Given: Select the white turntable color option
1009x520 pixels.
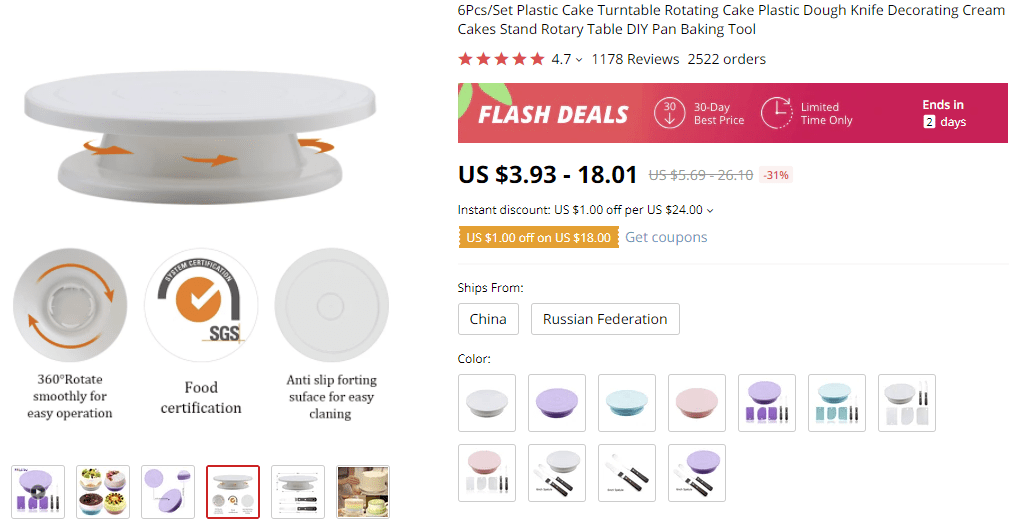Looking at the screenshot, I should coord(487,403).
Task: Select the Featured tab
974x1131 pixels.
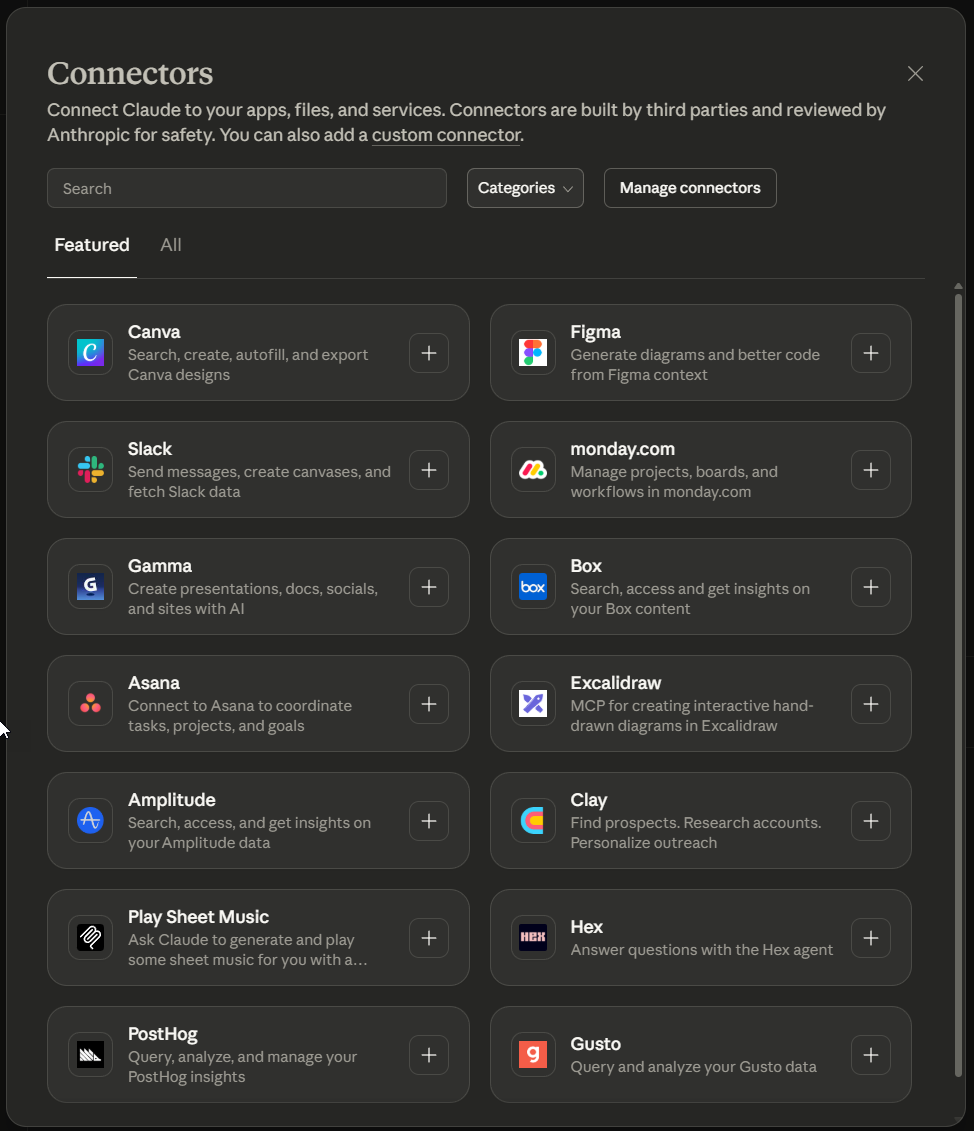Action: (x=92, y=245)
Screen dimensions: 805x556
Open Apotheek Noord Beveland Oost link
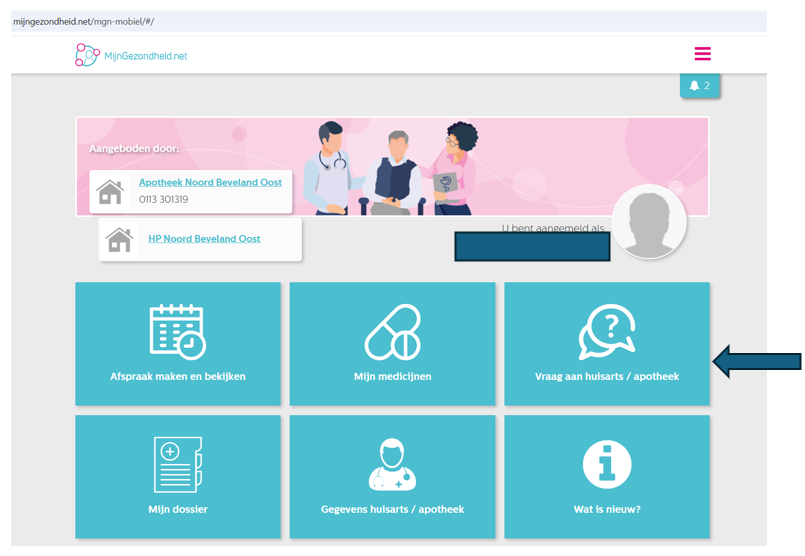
::::::
*WORK TO COMPLETE*: Quote the full listing above word for word; exclude every picture from the copy.

*TASK RESULT*:
Given: Select the white turntable color option
1009x520 pixels.
Looking at the screenshot, I should coord(487,403).
Task: Select the Featured tab
974x1131 pixels.
Action: (x=92, y=245)
Screen dimensions: 805x556
Open Apotheek Noord Beveland Oost link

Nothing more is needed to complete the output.